About item 5 : this relies on a hunch. We could require that the last evaluated statement gives the output value of interest and that should be fine in most cases. But what if we do a first derivation pass producing the value of d(ex)/dx and d(ex)/dy and that each of them appear somewhere in the output expression. How can we make a second pass (to calculate d2(ex)/dx2, d2(ex)/dx.dy, etc..) without reshuffling statements so that they are exactly at the end ? That would be clumsy, hence the idea of specifying this to the derivation function. But it could be optionnal.

@mlubin : i'll get myself up to speed with forward mode to better understand why it's not even a good idea to start with an expression. My initial reasoning was that since it is symbolic processing, an expression was a sufficient starting point.

mlubin commented 10 years ago

@scidom, it takes a lot of work. This is essentially the source transformation approach for AD. It's a very valuable approach, but it doesn't make any sense at all to do this if you're performing forward-mode AD.

I'm not an expert in this area, but it seems AD has vastly different inputs and outputs depending on the context, so it may be a bit overly ambitious to write a single API for all AD algorithms before we have a solid interface for reverse mode and forward mode separately.

papamarkou commented 10 years ago

@mlubin, @fredo-dedup thank you for the helpful comments and illustrations. I think that you are right Miles, it is a premature goal to unify the API across the AD algorithms. For one thing, my assessment is that we luck the expertise on the field.
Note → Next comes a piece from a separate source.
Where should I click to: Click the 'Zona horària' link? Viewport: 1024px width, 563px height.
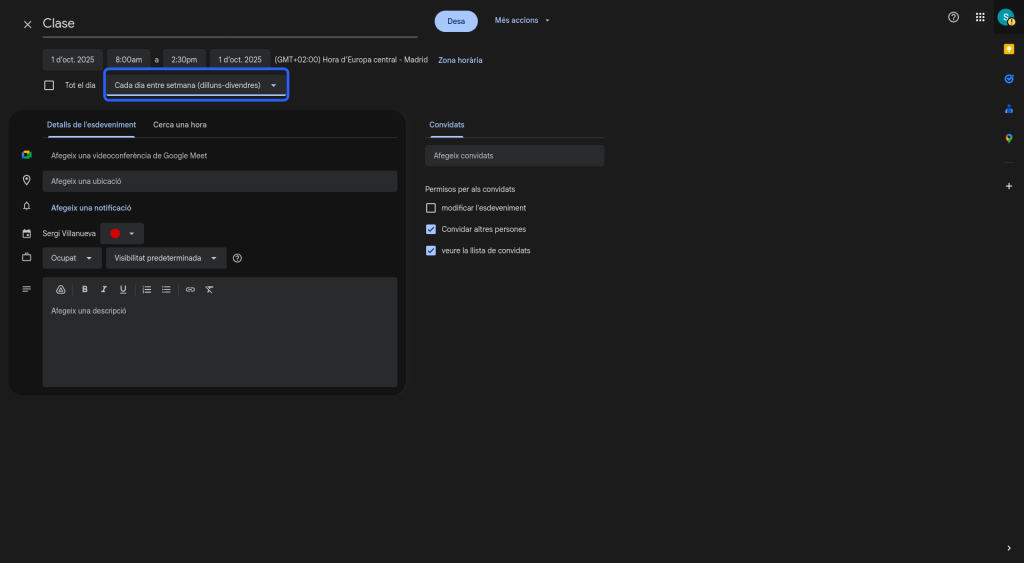pos(460,60)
My proposed plan would be to have all the AD algorithms in this package with separate interfaces and in a functional state. As our understanding progresses, then we can think how to improve each AD mode implementation and even later we can unify interfaces. As for myself, I prefer to read Griewank's book, which I already started doing, before I dive into further AD coding (apart from the "playground" naive forward AD coding I have done, which simply offers a functional tool for now).

fredo-dedup commented 10 years ago

I agree that it seems more reasonable.

Would you agree then if I create a define a function called backwarddiff() for my existing code in the reverse folder, and then have the Autodiff package export it ? I will also add some tests in the test folder.
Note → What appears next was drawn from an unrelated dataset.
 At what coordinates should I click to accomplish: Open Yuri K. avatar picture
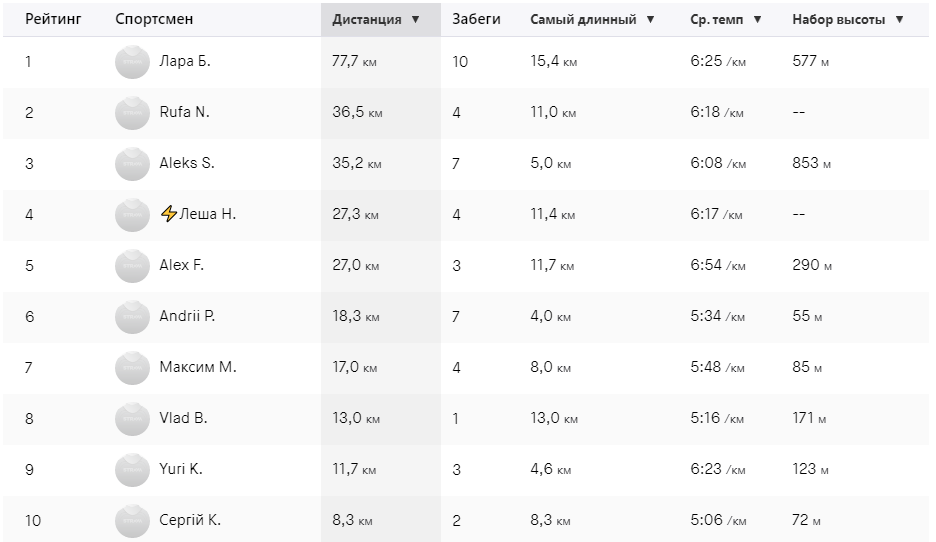click(x=132, y=470)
papamarkou commented 10 years ago

Yes, Frederic, my view is that we'd rather make available the functionality we have already coded, so that sounds a good idea to me, go ahead. Which name do you like more, reversediff() or backwarddiff()? I prefer the former, but if the latter sounds better to you, that's fine of course.

StefanKarpinski commented 10 years ago

Since it's most commonly referred to as "reverse mode" I think that reversediff would be clearer.
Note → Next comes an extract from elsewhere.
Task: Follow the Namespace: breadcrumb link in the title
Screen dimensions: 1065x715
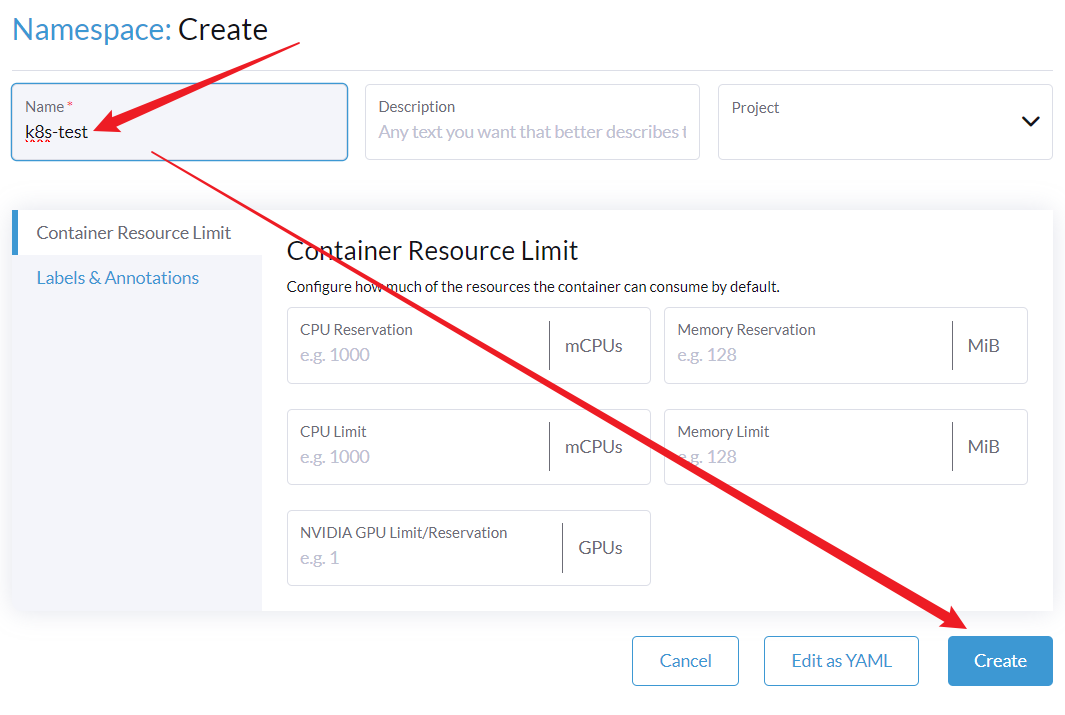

papamarkou commented 10 years ago

@fredo-dedup, following the conversation from the relevant METADATA thread, and in order to agree with what the rest of the Julian developers wished for, I am going to rename this repository and register it as FrowardDiff, so you may want to put your work on a standalone ReverseDiffSource as it will fit better there.

papamarkou commented 10 years ago

I will close this redundant issue now, since we decided on a different strategy (i.e. to split the autodiff approaches).